I sorta see what you're saying, in that `foo` wasn't passed into this function as an argument. But I do still think this is a general misconception of how React works.
Every React component, whether it's written as a class component or a function component, has props and optional state. In class components, those are accessed as `this.props` and `this.state`, which may seem "familiar" for folks who are used to OOP usage. But, as I note above, the fact that you can even access them as `this.something` is only because React itself has done the work to track those values in its internal `Fiber` structures, and assign them to the component fields when it's ready to render the component.
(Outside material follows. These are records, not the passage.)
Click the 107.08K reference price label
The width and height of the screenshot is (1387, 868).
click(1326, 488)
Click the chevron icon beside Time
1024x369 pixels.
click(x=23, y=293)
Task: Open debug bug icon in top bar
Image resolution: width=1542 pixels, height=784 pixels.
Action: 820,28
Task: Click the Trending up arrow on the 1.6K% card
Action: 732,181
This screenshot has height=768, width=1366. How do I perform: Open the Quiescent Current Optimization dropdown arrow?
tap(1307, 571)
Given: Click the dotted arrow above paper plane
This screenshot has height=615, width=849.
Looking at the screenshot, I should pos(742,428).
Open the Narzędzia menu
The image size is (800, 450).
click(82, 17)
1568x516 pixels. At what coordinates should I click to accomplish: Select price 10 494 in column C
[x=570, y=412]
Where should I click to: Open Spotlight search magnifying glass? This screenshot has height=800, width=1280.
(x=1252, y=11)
For function components, it's the same thing, with slightly different syntax. Function components always get `props` as the one argument to the function. State, in the form of the `useState` and `useReducer` hooks, is accessed on-demand, but it's still coming from React's source of truth: the `Fiber` object that represents React's tracking of this component instance.
I'll agree that it's not an _obvious_ argument to the component. But then again, neither is React Context, which is another source of input to components that isn't directly passed in as props either. That's my point - it's really all about React storing the data for a component internally, and then making that accessible to the component as needed while rendering.